Mar 312015
 March 31, 2015  Posted by  Healthcare, Non-U.S.

I continue to grind my teeth while listening to talking heads spout their theories about Andreas Lubitz, the Germanwings co-pilot who seemingly intentionally crashed his plane into the Alps, killing all onboard. Not satisfied with rank speculation about his mental health, talking heads also share their ignorance  about whether German law permits German doctors to disclose any concerns to a patient’s employer.

Today, however, there’s a breath of fresh – and reassuring – air. John Edwards, the Privacy Commissioner of New Zealand, wrote a plain language post to explain to New Zealanders what the law is in their country concerning disclosure of otherwise-confidential medical information. As Commissioner Edwards writes:

In the aftermath of any tragedy it will quickly become obvious that some people had information which, if they had acted on, or shared, or joined up with other information, might have allowed the tragedy to have been averted.  There will be many reasons why those dots were not connected, but in lieu of cool headed analysis and investigation, the default is to blame laws that might have got in the way. Cue Fox NewsBloomberg, and no doubt countless others’ immediate calls for a revision of Germany’s privacy laws, reported as ”the strictest in the world”.

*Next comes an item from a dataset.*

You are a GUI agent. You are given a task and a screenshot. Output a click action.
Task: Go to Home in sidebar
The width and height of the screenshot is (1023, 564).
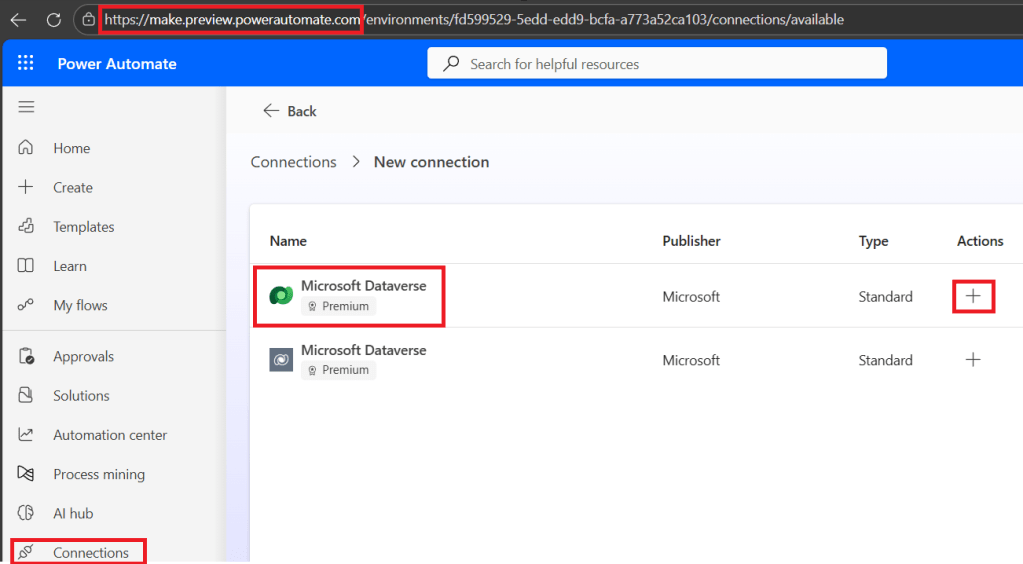pos(71,148)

All this despite the fact that the Time article itself links to a 1999 decision of a Frankfurt court which ruled that a doctor was legally obliged to reveal “confidential” patient information in circumstances which presented a real risk to the safety of others.

Commissioner Edwards then goes on to explain the relevant laws in New Zealand in very simple terms.

It’s a wonderful example of plain writing for the masses and we need more of that.